Swami Jayendra Saraswati had been chosen by Yamini’s mother to conduct the wedding rituals on March 6 at the Kanchi Mutt in Varanasi.
When the sankaracharya was sounded out, he seemed a bit “iffy” — he would neither say yes nor no, sources said. The families of the bride and the groom could not figure out why and wondered if he thought it did not match his stature. “A bit like asking the Pope to function like a padre,” as a source put it.
When the swami’s emissary was approached, he said the sankaracharya had asked for Yamini’s “kundli” (horoscope).

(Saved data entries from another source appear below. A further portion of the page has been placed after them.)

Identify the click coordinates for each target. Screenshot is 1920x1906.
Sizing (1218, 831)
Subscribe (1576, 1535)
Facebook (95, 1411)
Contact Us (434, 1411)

Varun was not sure if she had one but Yamini surprised him by saying she did, the source added. The “kundli” was promptly despatched to Kanchipuram. Within hours, the families were told the sankaracharya was ready to perform the marriage in his “mutt” on Hanuman Ghat.
When they probed, they were told that once the sankaracharya had ascertained that Yamini was a Brahmin, his mind was made up. “He was afraid that she might be a non-Brahmin,” a source said. The horoscope mentions a person’s gotra, from which the caste can be verified.
Yamini is the first Brahmin bride in the Nehru-Gandhi family in close to a century — the last was Kamala Kaul, whom Jawaharlal Nehru had wed in 1916.
Their daughter Indira married a Parsi, Feroze Gandhi. As Prime Minister, Indira Gandhi was not allowed into Puri’s Jagannath temple because her late husband was a non-Hindu even though she herself was a Kashmiri Pandit. Neither of the couple’s two sons chose a Brahmin bride — Rajiv married Sonia, a Catholic from Italy, and Sanjay wed Maneka, a Sikh from Delhi.
Rajiv and Sonia were not permitted inside Kathmandu’s Pashupathinath temple when he was visiting Nepal as Prime Minister on the invitation of the then monarch King Birendra. The reason: he was not a “shuddh” (unalloyed) Hindu while she was from another faith.